I joke with my good friend Adria, who took over the role I was going to have at Distilled, about how link prospecting is pretty much internet stalking on steroids. One of my favorite tools for this is Knowem. If you can find someone’s online name, you can throw it into their checker and find other social media profiles they have. It increases the odds you’ll find a profile that links to a site that has some type of contact information on it. It’s really useful when hunting down a particularly difficult prospect’s contact information.
SEOmoz Add-on – Export for Prospecting
One of the best features of the SEOmoz Firefox Add-on is exporting search results, which brings with it all of the SEOmoz metrics from the SERPs overlay. Not much to say here, except that you should do the following.
- Install SEOmoz Add-on in Firefox
- Disable Google Instant
- Do an advanced search query for prospecting
- Show 100 results
- Export SERPs with SEOmoz Add-on, save to CSV
In about one minute, I’m able to build a list like this, sorted by Domain Authority without any need for programming, scrapping, or APIs. Throw this into something like Smart Sheets to collect email addresses, and off you go.
Screaming Frog For Checking Backlinks
I love Screaming Frog for site audits, but it is also really useful for link analysis. The custom filters allow you to check the source code for the presence of various things, one of those things can be link related source code.
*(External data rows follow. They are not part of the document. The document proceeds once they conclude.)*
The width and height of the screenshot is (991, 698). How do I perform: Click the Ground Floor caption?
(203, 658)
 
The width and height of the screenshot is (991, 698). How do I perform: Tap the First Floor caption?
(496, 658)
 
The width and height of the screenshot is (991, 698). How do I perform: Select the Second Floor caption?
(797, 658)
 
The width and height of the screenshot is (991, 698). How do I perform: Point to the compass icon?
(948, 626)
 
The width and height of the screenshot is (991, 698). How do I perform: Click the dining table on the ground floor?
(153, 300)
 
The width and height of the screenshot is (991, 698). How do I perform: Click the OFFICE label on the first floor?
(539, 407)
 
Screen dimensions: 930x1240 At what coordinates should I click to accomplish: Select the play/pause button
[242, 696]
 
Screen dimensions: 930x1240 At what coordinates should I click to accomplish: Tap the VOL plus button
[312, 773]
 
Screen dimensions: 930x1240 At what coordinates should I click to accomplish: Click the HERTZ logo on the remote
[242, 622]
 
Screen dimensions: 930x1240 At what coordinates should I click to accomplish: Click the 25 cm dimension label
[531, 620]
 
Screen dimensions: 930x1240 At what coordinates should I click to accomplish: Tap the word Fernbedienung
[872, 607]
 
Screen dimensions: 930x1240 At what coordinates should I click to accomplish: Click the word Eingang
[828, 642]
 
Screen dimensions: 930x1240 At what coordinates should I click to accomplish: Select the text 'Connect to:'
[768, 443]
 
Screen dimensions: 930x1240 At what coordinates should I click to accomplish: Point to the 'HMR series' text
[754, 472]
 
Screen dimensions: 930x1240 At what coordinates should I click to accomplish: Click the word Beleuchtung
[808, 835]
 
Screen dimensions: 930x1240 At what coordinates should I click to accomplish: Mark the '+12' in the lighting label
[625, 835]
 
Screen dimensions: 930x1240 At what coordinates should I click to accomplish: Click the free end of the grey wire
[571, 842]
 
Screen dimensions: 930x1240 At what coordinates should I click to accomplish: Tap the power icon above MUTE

So how would you use this?
Let’s say I was the SEO working on this infographic about STDs (I’m not affiliated with it at all, just needed a recent example). I’ve pushed hard for coverage and it has started to be picked up, but some sites posted it to their blog and did not link back to the website. I want a quick way for finding all of these, so I can go and ask them to add a link in a timely manner.
Here is how:
- Search on Google for something like: “Why you’re an STD Risk” infographic
- Filter posts to show only those from the last week
- Use SEOmoz Add-on to export the results (show 100)
- Grab the URLs and save into a text file
- Change Screaming Frog to list mode and open your list of URLs
- Setup a custom filter for Does Not Contain:
- Run scan
- Optional step: Do a VLOOKUP on URLs with SEOmoz metrics to sort by DA and filter out low quality scraper sites.
Do this in the days to weeks after an infographic launch to make sure you’re getting the proper citations from people posting your infographic.